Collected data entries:

##########

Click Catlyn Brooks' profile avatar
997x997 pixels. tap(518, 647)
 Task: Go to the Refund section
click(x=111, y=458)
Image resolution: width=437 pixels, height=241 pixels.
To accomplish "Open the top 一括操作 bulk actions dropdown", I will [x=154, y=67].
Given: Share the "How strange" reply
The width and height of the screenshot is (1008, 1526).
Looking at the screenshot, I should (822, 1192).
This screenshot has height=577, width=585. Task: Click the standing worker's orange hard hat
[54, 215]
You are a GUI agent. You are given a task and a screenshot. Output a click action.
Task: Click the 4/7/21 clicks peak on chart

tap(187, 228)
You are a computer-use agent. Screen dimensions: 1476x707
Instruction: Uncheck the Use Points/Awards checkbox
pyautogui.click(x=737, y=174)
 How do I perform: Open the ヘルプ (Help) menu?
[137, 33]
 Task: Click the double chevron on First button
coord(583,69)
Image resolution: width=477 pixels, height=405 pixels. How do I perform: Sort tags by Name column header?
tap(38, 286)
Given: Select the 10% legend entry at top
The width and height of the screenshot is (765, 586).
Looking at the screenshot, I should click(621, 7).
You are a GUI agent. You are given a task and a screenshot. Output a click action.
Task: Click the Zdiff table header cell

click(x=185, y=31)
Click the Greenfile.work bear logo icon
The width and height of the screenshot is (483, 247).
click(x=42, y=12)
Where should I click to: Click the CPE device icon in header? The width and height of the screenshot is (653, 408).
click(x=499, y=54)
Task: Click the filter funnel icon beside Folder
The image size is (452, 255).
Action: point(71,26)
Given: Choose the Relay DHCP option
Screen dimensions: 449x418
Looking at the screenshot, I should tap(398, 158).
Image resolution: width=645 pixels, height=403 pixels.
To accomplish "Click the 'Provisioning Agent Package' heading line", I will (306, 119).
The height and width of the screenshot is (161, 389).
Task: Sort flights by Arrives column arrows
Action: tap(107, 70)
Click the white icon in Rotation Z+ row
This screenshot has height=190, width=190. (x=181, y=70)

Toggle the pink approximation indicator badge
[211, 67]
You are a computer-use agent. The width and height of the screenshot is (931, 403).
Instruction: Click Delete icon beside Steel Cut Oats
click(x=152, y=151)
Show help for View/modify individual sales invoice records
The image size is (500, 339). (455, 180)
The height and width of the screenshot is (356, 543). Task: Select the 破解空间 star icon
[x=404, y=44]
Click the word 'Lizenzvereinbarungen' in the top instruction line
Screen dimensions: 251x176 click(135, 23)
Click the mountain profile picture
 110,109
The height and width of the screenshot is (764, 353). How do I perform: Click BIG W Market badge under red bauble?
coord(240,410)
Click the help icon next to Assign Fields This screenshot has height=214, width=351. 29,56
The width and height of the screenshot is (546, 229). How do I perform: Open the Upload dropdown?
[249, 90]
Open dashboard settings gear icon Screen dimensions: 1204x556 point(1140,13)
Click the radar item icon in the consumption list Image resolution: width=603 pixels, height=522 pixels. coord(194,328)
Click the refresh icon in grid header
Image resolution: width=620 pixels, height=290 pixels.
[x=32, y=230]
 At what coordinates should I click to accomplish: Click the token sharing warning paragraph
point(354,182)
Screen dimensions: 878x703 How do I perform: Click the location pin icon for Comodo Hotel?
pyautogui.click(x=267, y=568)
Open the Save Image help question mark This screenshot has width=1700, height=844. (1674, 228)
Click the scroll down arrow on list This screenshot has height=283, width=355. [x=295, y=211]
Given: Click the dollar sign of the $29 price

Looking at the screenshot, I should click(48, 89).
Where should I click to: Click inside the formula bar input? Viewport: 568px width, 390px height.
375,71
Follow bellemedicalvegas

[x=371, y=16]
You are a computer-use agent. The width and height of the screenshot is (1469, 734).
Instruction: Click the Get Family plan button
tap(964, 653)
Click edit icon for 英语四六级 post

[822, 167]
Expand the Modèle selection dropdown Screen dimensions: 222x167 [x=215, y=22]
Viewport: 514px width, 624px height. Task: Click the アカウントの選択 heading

##########

(YOUR OBJECTIVE) Would you give the data above again, exactly as written?

(EXERCISE RESPONSE)
Click Catlyn Brooks' profile avatar
997x997 pixels. tap(518, 647)
 Task: Go to the Refund section
click(x=111, y=458)
Image resolution: width=437 pixels, height=241 pixels.
To accomplish "Open the top 一括操作 bulk actions dropdown", I will [x=154, y=67].
Given: Share the "How strange" reply
The width and height of the screenshot is (1008, 1526).
Looking at the screenshot, I should (822, 1192).
This screenshot has height=577, width=585. Task: Click the standing worker's orange hard hat
[54, 215]
You are a GUI agent. You are given a task and a screenshot. Output a click action.
Task: Click the 4/7/21 clicks peak on chart

tap(187, 228)
You are a computer-use agent. Screen dimensions: 1476x707
Instruction: Uncheck the Use Points/Awards checkbox
pyautogui.click(x=737, y=174)
 How do I perform: Open the ヘルプ (Help) menu?
[137, 33]
 Task: Click the double chevron on First button
coord(583,69)
Image resolution: width=477 pixels, height=405 pixels. How do I perform: Sort tags by Name column header?
tap(38, 286)
Given: Select the 10% legend entry at top
The width and height of the screenshot is (765, 586).
Looking at the screenshot, I should click(621, 7).
You are a GUI agent. You are given a task and a screenshot. Output a click action.
Task: Click the Zdiff table header cell

click(x=185, y=31)
Click the Greenfile.work bear logo icon
The width and height of the screenshot is (483, 247).
click(x=42, y=12)
Where should I click to: Click the CPE device icon in header? The width and height of the screenshot is (653, 408).
click(x=499, y=54)
Task: Click the filter funnel icon beside Folder
The image size is (452, 255).
Action: point(71,26)
Given: Choose the Relay DHCP option
Screen dimensions: 449x418
Looking at the screenshot, I should tap(398, 158).
Image resolution: width=645 pixels, height=403 pixels.
To accomplish "Click the 'Provisioning Agent Package' heading line", I will (306, 119).
The height and width of the screenshot is (161, 389).
Task: Sort flights by Arrives column arrows
Action: tap(107, 70)
Click the white icon in Rotation Z+ row
This screenshot has height=190, width=190. (x=181, y=70)

Toggle the pink approximation indicator badge
[211, 67]
You are a computer-use agent. The width and height of the screenshot is (931, 403).
Instruction: Click Delete icon beside Steel Cut Oats
click(x=152, y=151)
Show help for View/modify individual sales invoice records
The image size is (500, 339). (455, 180)
The height and width of the screenshot is (356, 543). Task: Select the 破解空间 star icon
[x=404, y=44]
Click the word 'Lizenzvereinbarungen' in the top instruction line
Screen dimensions: 251x176 click(135, 23)
Click the mountain profile picture
 110,109
The height and width of the screenshot is (764, 353). How do I perform: Click BIG W Market badge under red bauble?
coord(240,410)
Click the help icon next to Assign Fields This screenshot has height=214, width=351. 29,56
The width and height of the screenshot is (546, 229). How do I perform: Open the Upload dropdown?
[249, 90]
Open dashboard settings gear icon Screen dimensions: 1204x556 point(1140,13)
Click the radar item icon in the consumption list Image resolution: width=603 pixels, height=522 pixels. coord(194,328)
Click the refresh icon in grid header
Image resolution: width=620 pixels, height=290 pixels.
[x=32, y=230]
 At what coordinates should I click to accomplish: Click the token sharing warning paragraph
point(354,182)
Screen dimensions: 878x703 How do I perform: Click the location pin icon for Comodo Hotel?
pyautogui.click(x=267, y=568)
Open the Save Image help question mark This screenshot has width=1700, height=844. (1674, 228)
Click the scroll down arrow on list This screenshot has height=283, width=355. [x=295, y=211]
Given: Click the dollar sign of the $29 price

Looking at the screenshot, I should click(48, 89).
Where should I click to: Click inside the formula bar input? Viewport: 568px width, 390px height.
375,71
Follow bellemedicalvegas

[x=371, y=16]
You are a computer-use agent. The width and height of the screenshot is (1469, 734).
Instruction: Click the Get Family plan button
tap(964, 653)
Click edit icon for 英语四六级 post

[822, 167]
Expand the Modèle selection dropdown Screen dimensions: 222x167 [x=215, y=22]
Viewport: 514px width, 624px height. Task: Click the アカウントの選択 heading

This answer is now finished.